Among the lines of the material below, count those holding "resolution". Report the number by itself.

* _Records for this task_
=-=-=-=-=
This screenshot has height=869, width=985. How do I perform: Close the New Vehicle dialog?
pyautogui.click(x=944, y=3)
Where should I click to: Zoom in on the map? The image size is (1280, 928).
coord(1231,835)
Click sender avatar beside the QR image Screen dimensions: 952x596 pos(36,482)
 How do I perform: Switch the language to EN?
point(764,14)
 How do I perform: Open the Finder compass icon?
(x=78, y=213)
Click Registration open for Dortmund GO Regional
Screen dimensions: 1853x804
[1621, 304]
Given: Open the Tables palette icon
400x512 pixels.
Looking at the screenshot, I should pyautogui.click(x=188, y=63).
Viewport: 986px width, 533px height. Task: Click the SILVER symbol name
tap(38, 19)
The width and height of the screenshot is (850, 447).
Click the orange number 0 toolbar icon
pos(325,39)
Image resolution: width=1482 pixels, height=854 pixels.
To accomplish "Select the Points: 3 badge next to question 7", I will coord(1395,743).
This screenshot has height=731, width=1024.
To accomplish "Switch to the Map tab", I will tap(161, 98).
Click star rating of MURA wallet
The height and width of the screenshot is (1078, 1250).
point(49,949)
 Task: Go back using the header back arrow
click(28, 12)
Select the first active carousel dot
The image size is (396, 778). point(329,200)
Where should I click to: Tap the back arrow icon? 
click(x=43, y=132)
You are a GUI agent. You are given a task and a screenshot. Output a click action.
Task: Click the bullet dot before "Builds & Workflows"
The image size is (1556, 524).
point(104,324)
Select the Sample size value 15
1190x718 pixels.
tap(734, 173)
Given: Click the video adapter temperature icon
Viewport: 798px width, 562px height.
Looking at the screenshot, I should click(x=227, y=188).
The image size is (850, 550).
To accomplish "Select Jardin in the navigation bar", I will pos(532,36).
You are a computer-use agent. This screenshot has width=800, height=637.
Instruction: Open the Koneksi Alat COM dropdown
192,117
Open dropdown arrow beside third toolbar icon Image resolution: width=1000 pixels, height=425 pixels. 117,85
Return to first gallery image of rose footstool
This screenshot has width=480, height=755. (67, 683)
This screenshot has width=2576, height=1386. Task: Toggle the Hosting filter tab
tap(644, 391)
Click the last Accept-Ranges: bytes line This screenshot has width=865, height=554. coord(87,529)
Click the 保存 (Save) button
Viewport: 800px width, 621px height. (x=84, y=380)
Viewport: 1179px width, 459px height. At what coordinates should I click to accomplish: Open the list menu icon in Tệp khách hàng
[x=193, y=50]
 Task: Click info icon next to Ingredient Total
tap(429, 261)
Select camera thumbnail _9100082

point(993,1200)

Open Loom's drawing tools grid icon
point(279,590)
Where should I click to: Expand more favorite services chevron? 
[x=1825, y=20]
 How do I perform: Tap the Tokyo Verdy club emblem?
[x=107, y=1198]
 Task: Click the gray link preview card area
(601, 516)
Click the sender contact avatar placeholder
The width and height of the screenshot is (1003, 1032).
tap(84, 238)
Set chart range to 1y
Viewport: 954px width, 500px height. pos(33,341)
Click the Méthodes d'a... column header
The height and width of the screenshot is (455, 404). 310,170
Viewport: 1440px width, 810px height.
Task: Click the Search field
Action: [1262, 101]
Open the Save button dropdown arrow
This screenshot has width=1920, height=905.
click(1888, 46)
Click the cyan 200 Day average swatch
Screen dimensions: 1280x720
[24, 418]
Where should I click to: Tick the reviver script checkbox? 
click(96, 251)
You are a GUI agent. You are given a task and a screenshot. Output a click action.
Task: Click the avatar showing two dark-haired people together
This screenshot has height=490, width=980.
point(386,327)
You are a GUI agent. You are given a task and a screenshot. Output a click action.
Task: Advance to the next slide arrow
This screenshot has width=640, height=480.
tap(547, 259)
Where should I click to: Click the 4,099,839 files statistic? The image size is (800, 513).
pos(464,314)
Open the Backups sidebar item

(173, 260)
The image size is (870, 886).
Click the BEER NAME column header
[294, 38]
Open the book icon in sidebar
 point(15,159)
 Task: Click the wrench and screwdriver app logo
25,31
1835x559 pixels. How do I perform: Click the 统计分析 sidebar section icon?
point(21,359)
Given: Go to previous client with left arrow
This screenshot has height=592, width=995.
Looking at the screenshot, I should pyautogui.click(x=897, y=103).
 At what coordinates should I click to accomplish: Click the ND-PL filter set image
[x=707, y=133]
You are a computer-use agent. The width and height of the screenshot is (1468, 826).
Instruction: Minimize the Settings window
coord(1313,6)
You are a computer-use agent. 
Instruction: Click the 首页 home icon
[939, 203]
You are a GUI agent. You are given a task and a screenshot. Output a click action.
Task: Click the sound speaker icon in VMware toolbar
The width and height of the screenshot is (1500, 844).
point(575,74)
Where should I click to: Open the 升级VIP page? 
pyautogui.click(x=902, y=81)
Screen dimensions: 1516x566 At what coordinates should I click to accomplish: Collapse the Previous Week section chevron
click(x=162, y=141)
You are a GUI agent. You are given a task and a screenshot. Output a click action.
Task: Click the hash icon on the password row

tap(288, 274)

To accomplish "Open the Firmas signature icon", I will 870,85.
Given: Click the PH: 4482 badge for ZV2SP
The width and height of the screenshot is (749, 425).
=-=-=-=-=
* _Task result_
2